> [EXCERPTED RECORDS]:
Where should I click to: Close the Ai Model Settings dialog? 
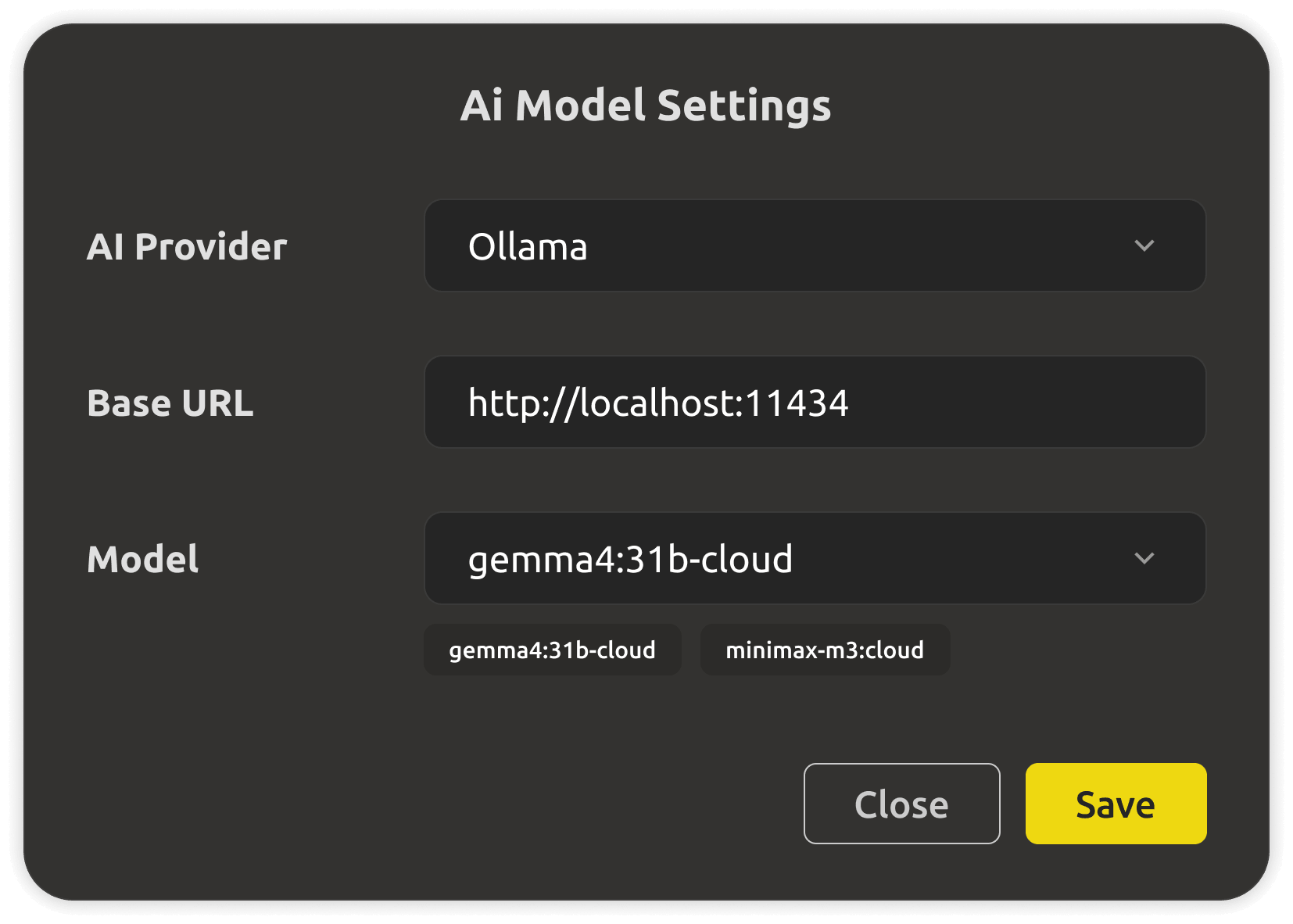(x=901, y=804)
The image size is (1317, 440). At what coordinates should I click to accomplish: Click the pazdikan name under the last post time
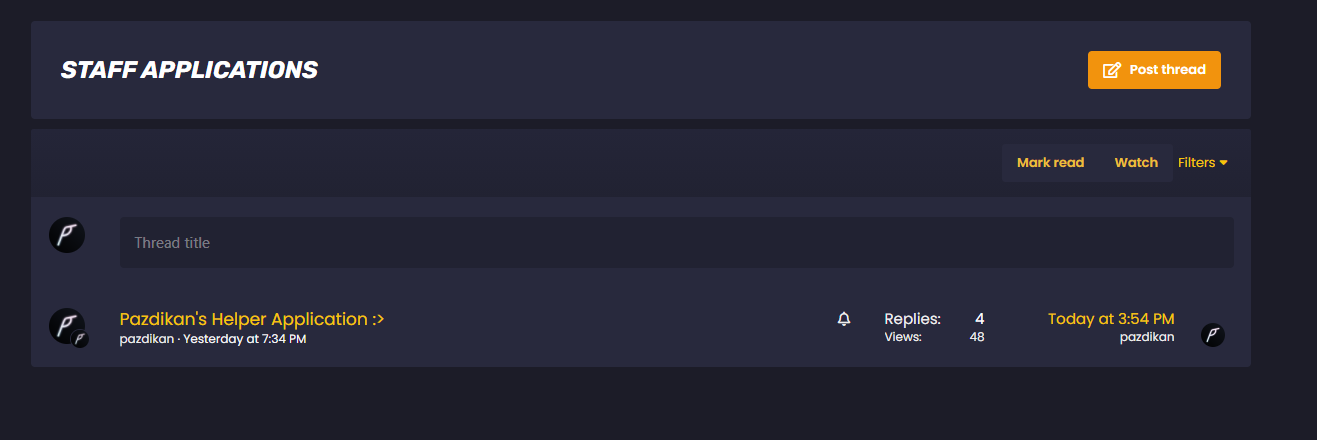coord(1147,337)
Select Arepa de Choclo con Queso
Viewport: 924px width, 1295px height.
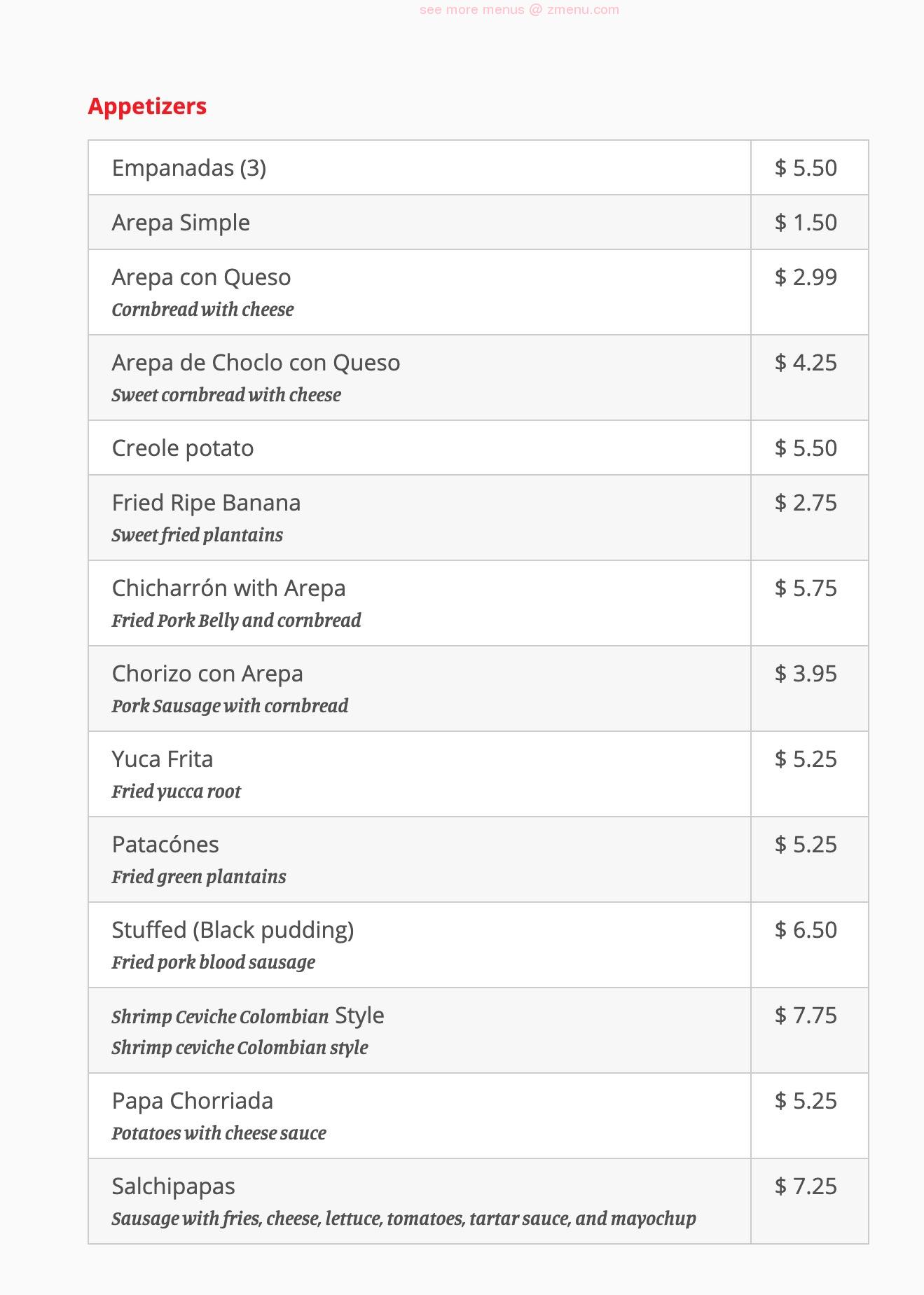pyautogui.click(x=256, y=363)
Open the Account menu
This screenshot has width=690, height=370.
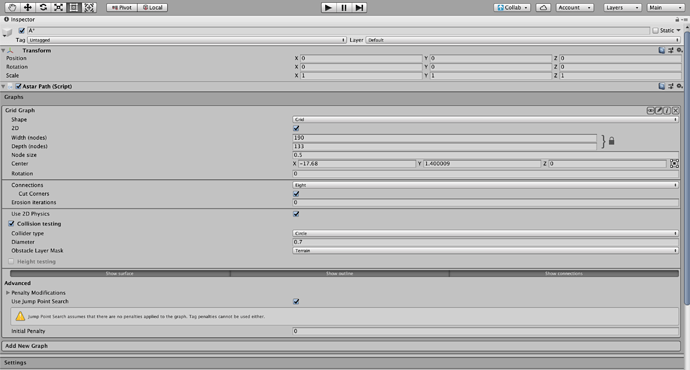coord(575,7)
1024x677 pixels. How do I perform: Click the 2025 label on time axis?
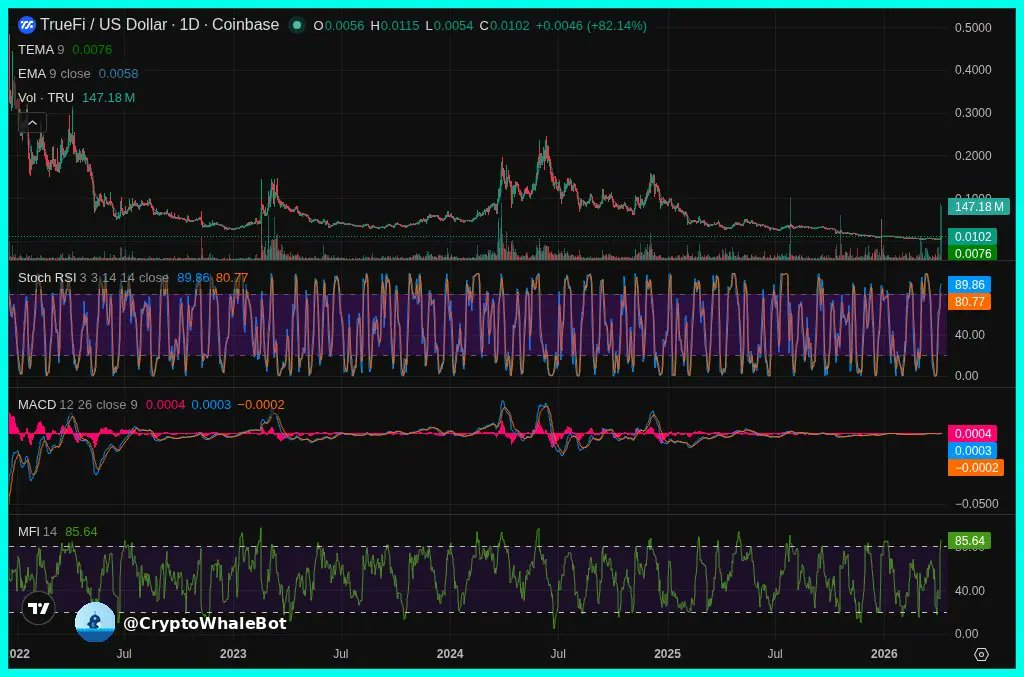[667, 654]
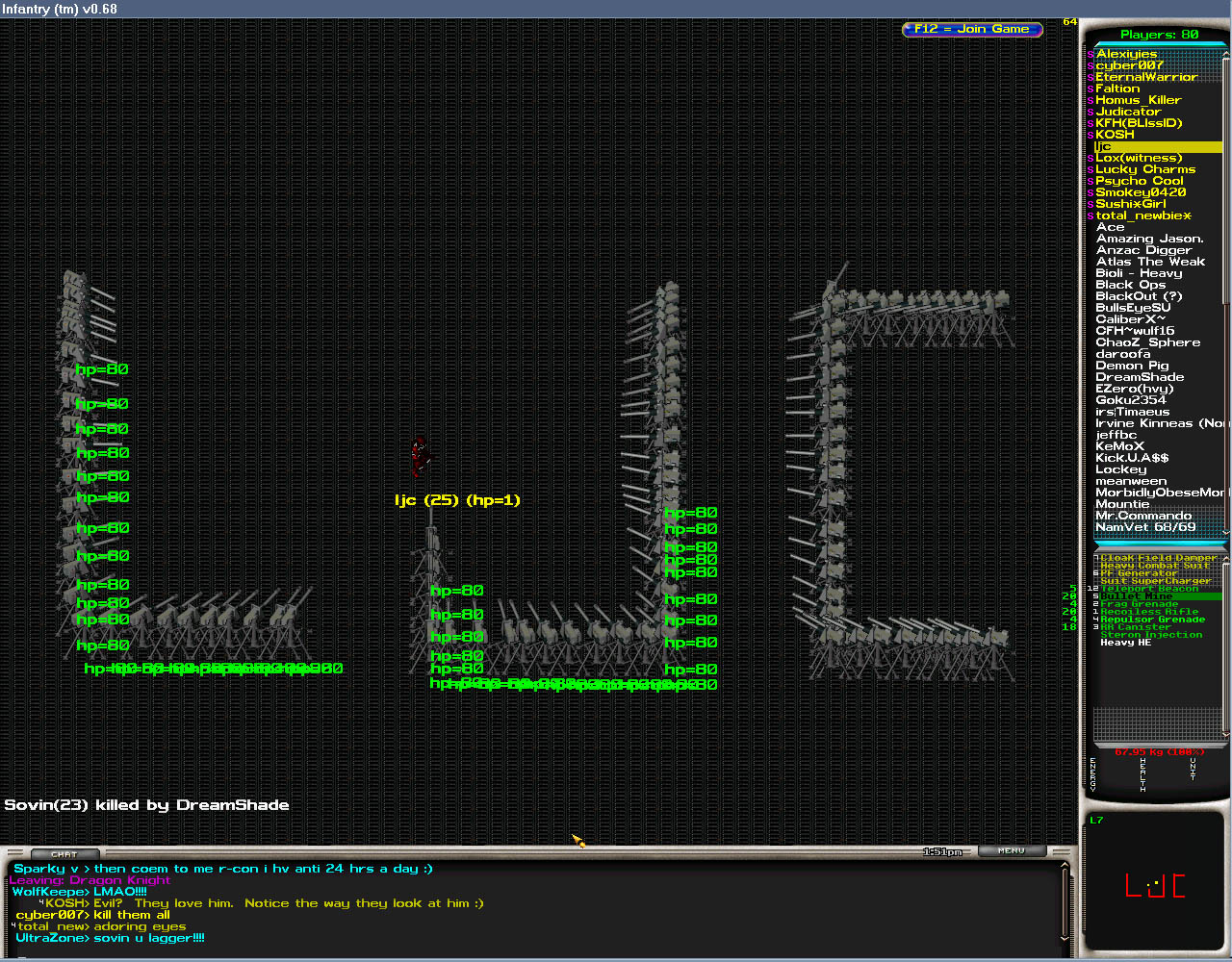Click the spectator icon beside cyber007
This screenshot has height=962, width=1232.
(1091, 66)
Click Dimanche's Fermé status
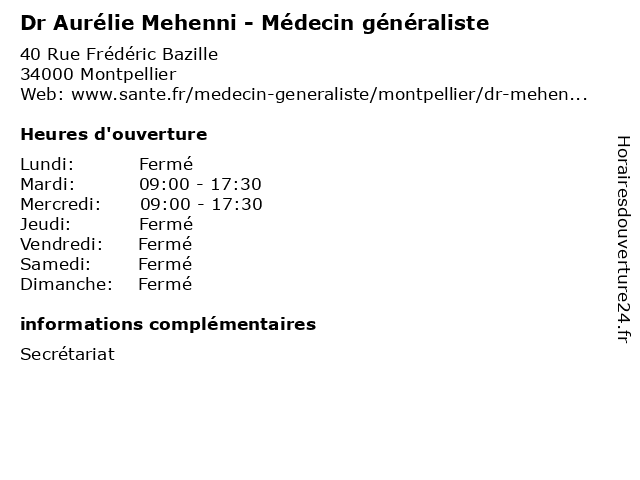Viewport: 640px width, 480px height. pos(165,284)
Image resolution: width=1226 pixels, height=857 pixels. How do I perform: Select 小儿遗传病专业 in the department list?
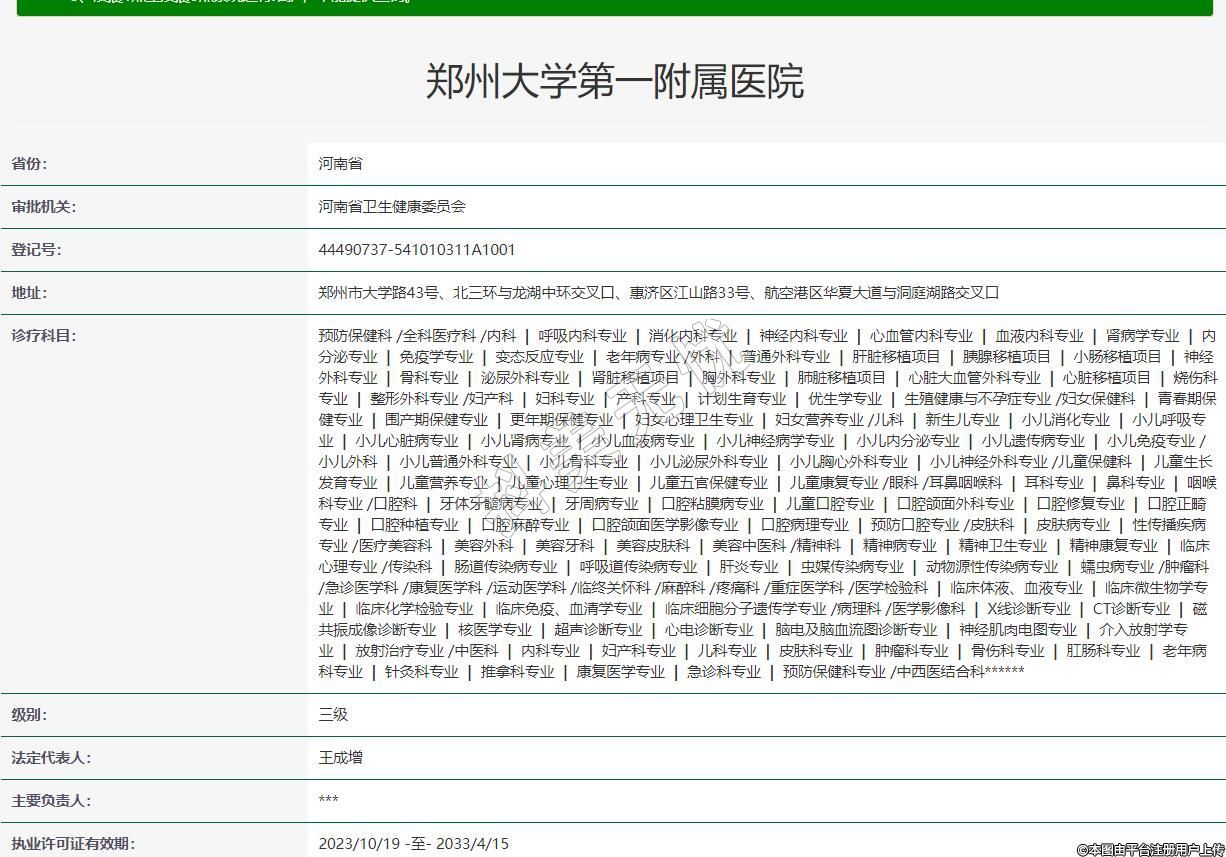coord(1033,441)
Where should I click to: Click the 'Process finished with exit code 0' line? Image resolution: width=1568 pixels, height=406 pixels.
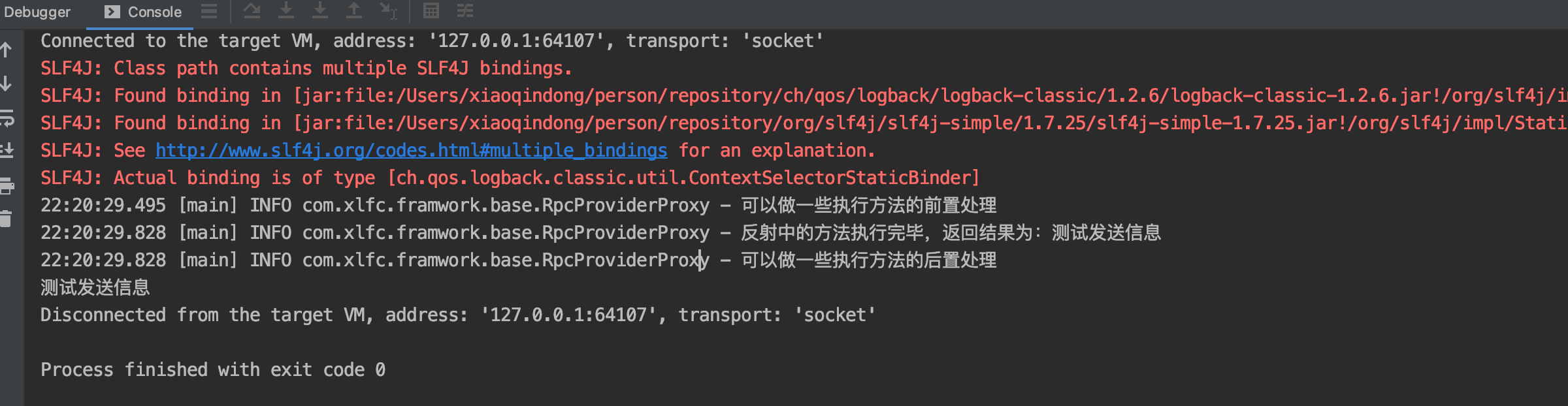click(212, 369)
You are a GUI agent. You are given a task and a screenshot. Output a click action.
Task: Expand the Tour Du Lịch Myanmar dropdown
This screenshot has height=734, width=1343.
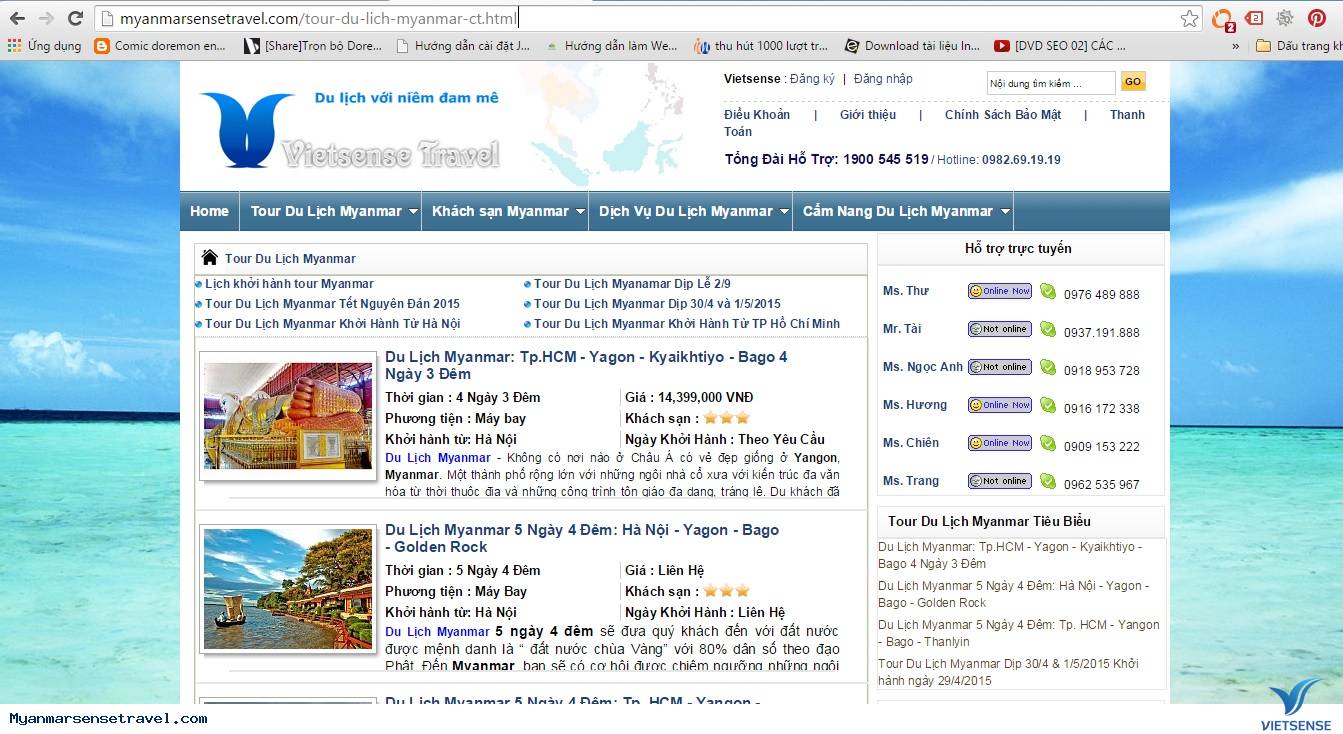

> [TASK GOAL]:
Each entry above is to be written out exactly. The pictures stay out.

> [OUTPUT FOR THIS TASK]:
Where should I click to: Close the Ai Model Settings dialog? 
(x=901, y=804)
The image size is (1317, 440). At what coordinates should I click to accomplish: Click the pazdikan name under the last post time
coord(1147,337)
Select Arepa de Choclo con Queso
Viewport: 924px width, 1295px height.
pyautogui.click(x=256, y=363)
Open the Account menu
This screenshot has width=690, height=370.
coord(575,7)
1024x677 pixels. How do I perform: Click the 2025 label on time axis?
[667, 654]
Click the spectator icon beside cyber007
This screenshot has height=962, width=1232.
(1091, 66)
Click Dimanche's Fermé status
Viewport: 640px width, 480px height. pos(165,284)
Image resolution: width=1226 pixels, height=857 pixels. How do I perform: Select 小儿遗传病专业 in the department list?
coord(1033,441)
Where should I click to: Click the 'Process finished with exit code 0' line? Image resolution: width=1568 pixels, height=406 pixels.
click(212, 369)
You are a GUI agent. You are given a task and a screenshot. Output a click action.
Task: Expand the Tour Du Lịch Myanmar dropdown
This screenshot has height=734, width=1343.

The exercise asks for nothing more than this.